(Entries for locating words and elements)
## start
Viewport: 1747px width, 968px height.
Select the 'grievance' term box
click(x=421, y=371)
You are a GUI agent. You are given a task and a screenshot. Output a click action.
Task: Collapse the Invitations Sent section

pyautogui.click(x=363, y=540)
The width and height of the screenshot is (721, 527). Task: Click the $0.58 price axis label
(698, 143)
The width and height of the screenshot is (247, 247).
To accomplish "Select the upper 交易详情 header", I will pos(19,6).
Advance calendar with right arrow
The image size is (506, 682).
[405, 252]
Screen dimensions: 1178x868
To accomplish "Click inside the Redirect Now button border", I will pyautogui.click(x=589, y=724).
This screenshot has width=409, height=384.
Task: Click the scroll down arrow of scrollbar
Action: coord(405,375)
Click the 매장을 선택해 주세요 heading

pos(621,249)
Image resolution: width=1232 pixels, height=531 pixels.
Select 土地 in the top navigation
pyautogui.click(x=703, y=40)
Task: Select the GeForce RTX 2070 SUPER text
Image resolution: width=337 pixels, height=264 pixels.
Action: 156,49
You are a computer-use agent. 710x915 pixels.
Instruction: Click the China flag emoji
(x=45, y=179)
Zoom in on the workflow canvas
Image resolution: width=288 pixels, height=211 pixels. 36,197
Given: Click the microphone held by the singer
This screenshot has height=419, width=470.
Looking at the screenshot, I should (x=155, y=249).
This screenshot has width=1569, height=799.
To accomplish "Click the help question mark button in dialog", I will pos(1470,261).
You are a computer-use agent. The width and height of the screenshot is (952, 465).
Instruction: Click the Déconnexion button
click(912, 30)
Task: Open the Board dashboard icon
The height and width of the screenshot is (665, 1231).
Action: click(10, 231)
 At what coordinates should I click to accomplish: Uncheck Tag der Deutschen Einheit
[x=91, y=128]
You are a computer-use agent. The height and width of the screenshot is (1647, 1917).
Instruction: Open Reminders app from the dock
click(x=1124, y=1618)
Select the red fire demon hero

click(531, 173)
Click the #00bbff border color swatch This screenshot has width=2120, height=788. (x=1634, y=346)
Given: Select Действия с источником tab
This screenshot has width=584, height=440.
## end
| Stated task |
Reproduce every one of the rows above verbatim, line for line, without any alteration.

| Solution to the exercise |
Viewport: 1747px width, 968px height.
Select the 'grievance' term box
click(x=421, y=371)
You are a GUI agent. You are given a task and a screenshot. Output a click action.
Task: Collapse the Invitations Sent section

pyautogui.click(x=363, y=540)
The width and height of the screenshot is (721, 527). Task: Click the $0.58 price axis label
(698, 143)
The width and height of the screenshot is (247, 247).
To accomplish "Select the upper 交易详情 header", I will pos(19,6).
Advance calendar with right arrow
The image size is (506, 682).
[405, 252]
Screen dimensions: 1178x868
To accomplish "Click inside the Redirect Now button border", I will pyautogui.click(x=589, y=724).
This screenshot has width=409, height=384.
Task: Click the scroll down arrow of scrollbar
Action: coord(405,375)
Click the 매장을 선택해 주세요 heading

pos(621,249)
Image resolution: width=1232 pixels, height=531 pixels.
Select 土地 in the top navigation
pyautogui.click(x=703, y=40)
Task: Select the GeForce RTX 2070 SUPER text
Image resolution: width=337 pixels, height=264 pixels.
Action: 156,49
You are a computer-use agent. 710x915 pixels.
Instruction: Click the China flag emoji
(x=45, y=179)
Zoom in on the workflow canvas
Image resolution: width=288 pixels, height=211 pixels. 36,197
Given: Click the microphone held by the singer
This screenshot has height=419, width=470.
Looking at the screenshot, I should (x=155, y=249).
This screenshot has width=1569, height=799.
To accomplish "Click the help question mark button in dialog", I will pos(1470,261).
You are a computer-use agent. The width and height of the screenshot is (952, 465).
Instruction: Click the Déconnexion button
click(912, 30)
Task: Open the Board dashboard icon
The height and width of the screenshot is (665, 1231).
Action: click(10, 231)
 At what coordinates should I click to accomplish: Uncheck Tag der Deutschen Einheit
[x=91, y=128]
You are a computer-use agent. The height and width of the screenshot is (1647, 1917).
Instruction: Open Reminders app from the dock
click(x=1124, y=1618)
Select the red fire demon hero

click(531, 173)
Click the #00bbff border color swatch This screenshot has width=2120, height=788. (x=1634, y=346)
Given: Select Действия с источником tab
This screenshot has width=584, height=440.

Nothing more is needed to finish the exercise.